P)           A Administração Tributária entendeu que, atendendo ao disposto no art.º 4.º do Código do IVA, a cedência de exploração cinegética existente em imóvel, configura uma prestação de serviços sujeita a IVA e não isenta, devendo ser liquidado IVA à taxa normal, nos termos do artigo 18.º do Código do IVA, nos seguintes montantes:

 

Q)           Na sequência da inspecção, a Administração Tributária emitiu as seguintes liquidações de IVA e juros compensatórios:

 

R)           A Requerente pagou as quantias liquidadas nos valores e nas datas indicadas no documento n.º 2, que se sintetizam no quadro que segue:

 

S)            Em 23-03-2020, a Requerente apresentou o pedido de constituição do tribunal arbitral que deu origem ao presente processo.

 

2.2. Factos não provados e fundamentação da decisão da matéria de facto

 

Os factos provados baseiam-se no processo administrativo e nos documentos juntos pela Requerente e, quanto aos pontos indicados, nas declarações dos membros do Conselho de Administração da Requerente e testemunhas.

Os declarantes e testemunhas aparentaram depor com isenção e com conhecimento directo dos factos que relataram.

A inclusão nos contratos de referências a que os contratos têm em vista actividade cinegética foi explicada com tendo em vista habilitar as entidades referidas nas facturas a desencadear junto do ICNF – Instituto de Conservação da Natureza e das Florestas as diligências necessárias para a obtenção das autorizações e licenças requeridas por lei para o desenvolvimento dessa actividade. Além de ser essa a explicação que resulta da prova testemunhal produzida, ela afigura-se coerente, pois é de presumir que o ICNF não emita licença de caça para terrenos em que o arrendatário não está autorizado pelo proprietário a desenvolver essa actividade.

A tese defendida pela Administração Tributária de que a prova documental deve prevalecer sobre a prova testemunhal não tem suporte legal no âmbito do contencioso tributário, inclusivamente no arbitral, pois a lei é explícita quanto à admissibilidade de todos os meios de prova [artigo 115.º do CPPT aplicável aos processos arbitrais tributários por força do disposto no artigo 29.º, n.º 1, alínea c), do RJAT] e no processo arbitral é expressamente concedida aos Árbitros o poder de «livre apreciação dos factos», com base na sua «livre convicção» [artigo 16.º, alínea e), do RJAT]. É corolário dessa dupla liberdade a ausência de hierarquia de fontes probatórias.

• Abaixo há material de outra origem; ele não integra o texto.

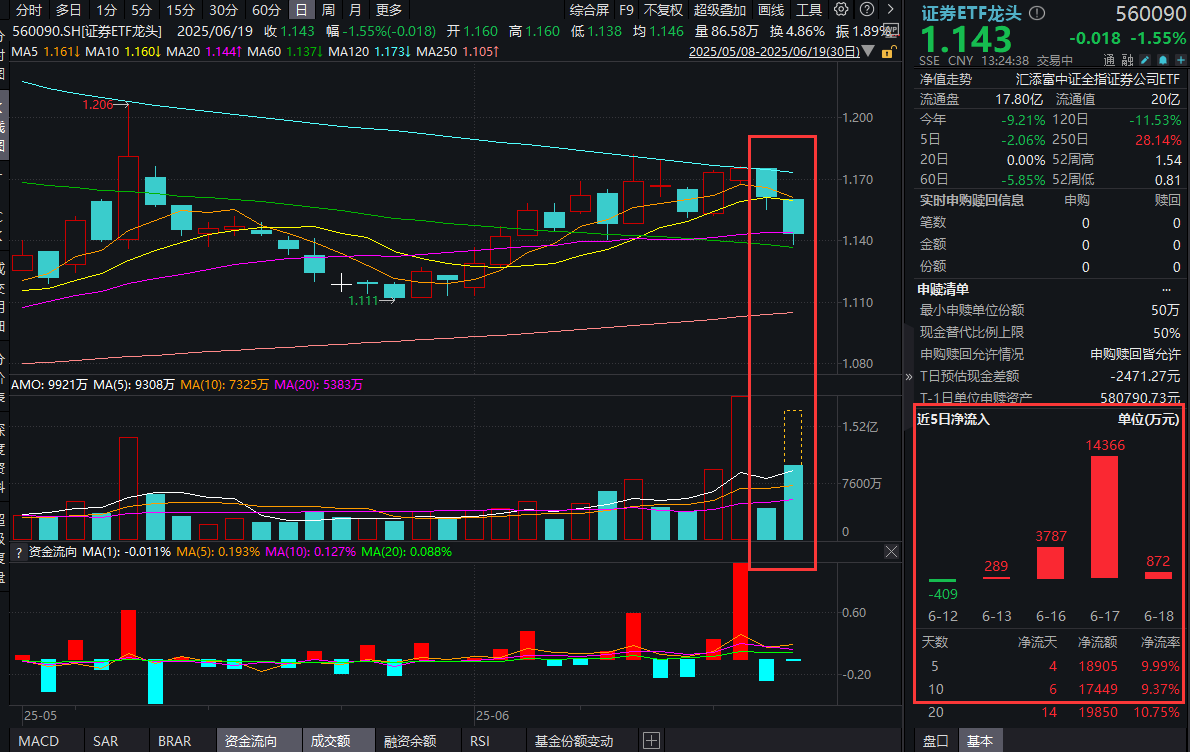This screenshot has height=752, width=1190.
Task: Select the 融资余额 indicator tab
Action: 410,741
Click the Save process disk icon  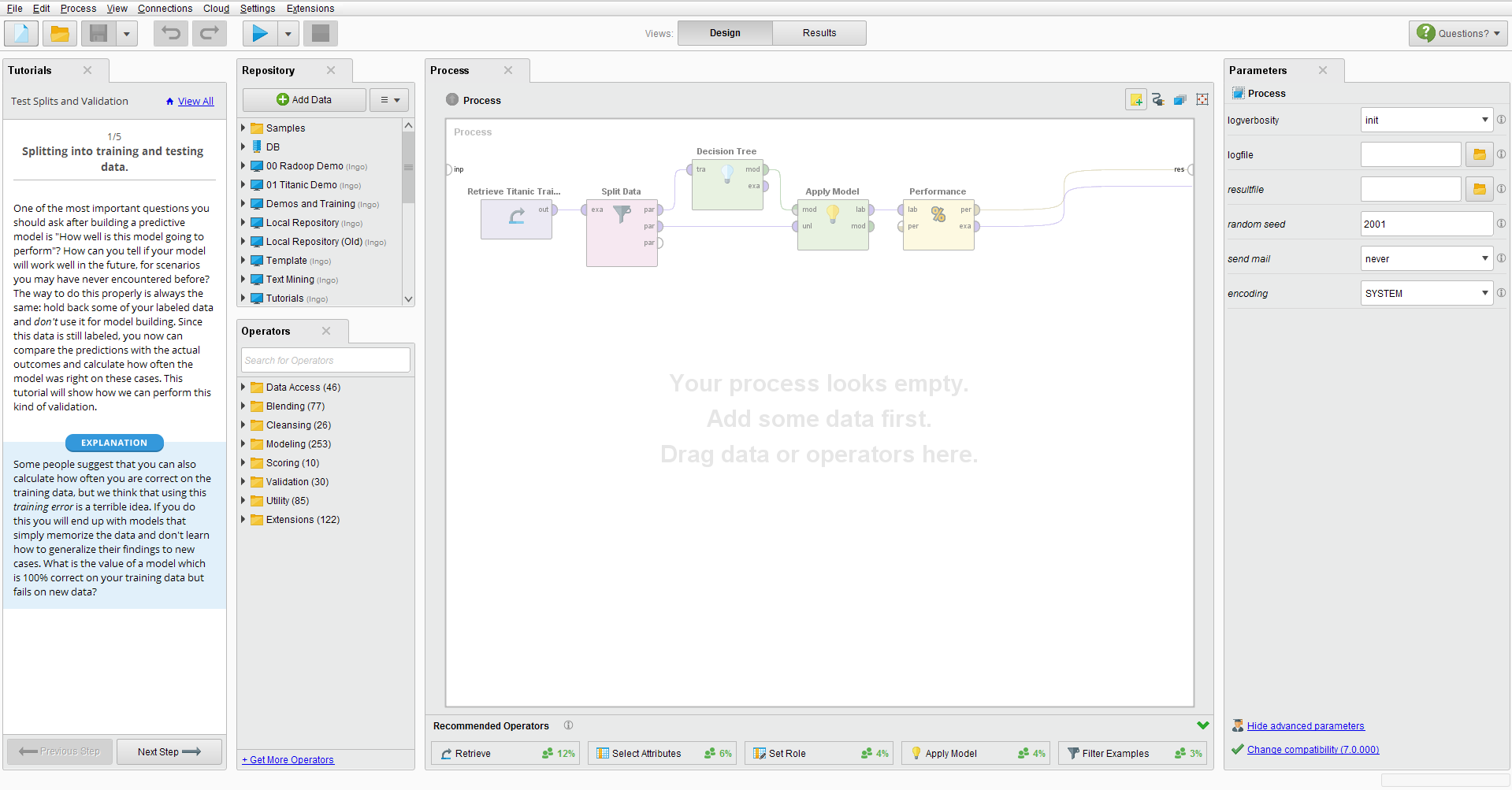(x=98, y=33)
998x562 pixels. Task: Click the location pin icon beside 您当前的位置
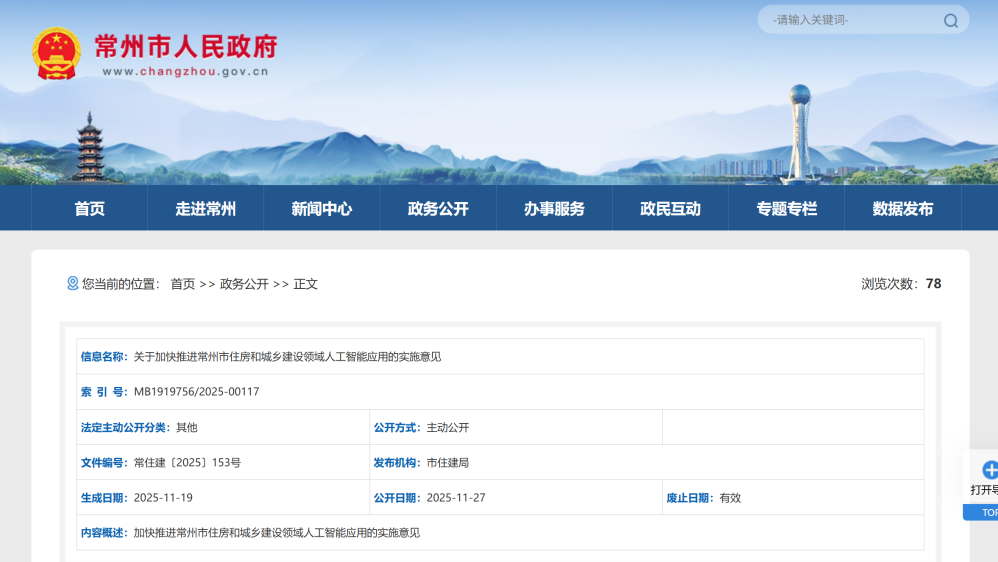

Não há factos relevantes para a decisão da causa que não se tenham provado.

 

3. Matéria de direito

 

A Requerente cedeu terrenos rústicos de que é proprietária a entidades que se dedicam a actividades cinegéticas para este fim, mediante pagamento de uma quantia anual.

Da prova produzida resulta que os terrenos foram cedidos tal como se encontravam, sem que a Requerente tivesse efectuado qualquer preparação ou adequação para esse fim, sendo as adaptações necessárias levadas a cabo pelas entidades a quem os terrenos foram cedidos.

Nos contratos e nas facturas refere-se que se reportam a «exploração da caça» ou «exploração cinegética».

A questão que é objecto do presente processo é a de saber se a cessão de terrenos a que se reportam as facturas e contratos referidos nos autos i se enquadra na isenção prevista no n.º 29) do artigo 9.º do CIVA, em que se estabelece o seguinte:

 

Artigo 9.º

 

Isenções nas operações internas

 

                Estão isentas do imposto:

(...)

29) A locação de bens imóveis. Esta isenção não abrange:

 

a) As prestações de serviços de alojamento, efectuadas no âmbito da actividade hoteleira ou de outras com funções análogas, incluindo parques de campismo;

 

b) A locação de áreas para recolha ou estacionamento colectivo de veículos;

 

c) A locação de máquinas e outros equipamentos de instalação fixa, bem como qualquer outra locação de bens imóveis de que resulte a transferência onerosa da exploração de estabelecimento comercial ou industrial;

 

d) A locação de cofres-fortes;

 

e) A locação de espaços para exposições ou publicidade;

 

A Requerente defende que se aplica esta isenção, porque, em suma, não se está perante qualquer das excepções aqui previstas e a actividade que desenvolve se limita a ceder, mediante uma contrapartida, os terrenos dos seus prédios rústicos sem qualquer preparação ou adequação para a actividade cinegética, o que consubstancia locação de imóveis sem qualquer outra actividade associada e deve prevalecer a substância dos contratos e não a designação que lhes foi dada.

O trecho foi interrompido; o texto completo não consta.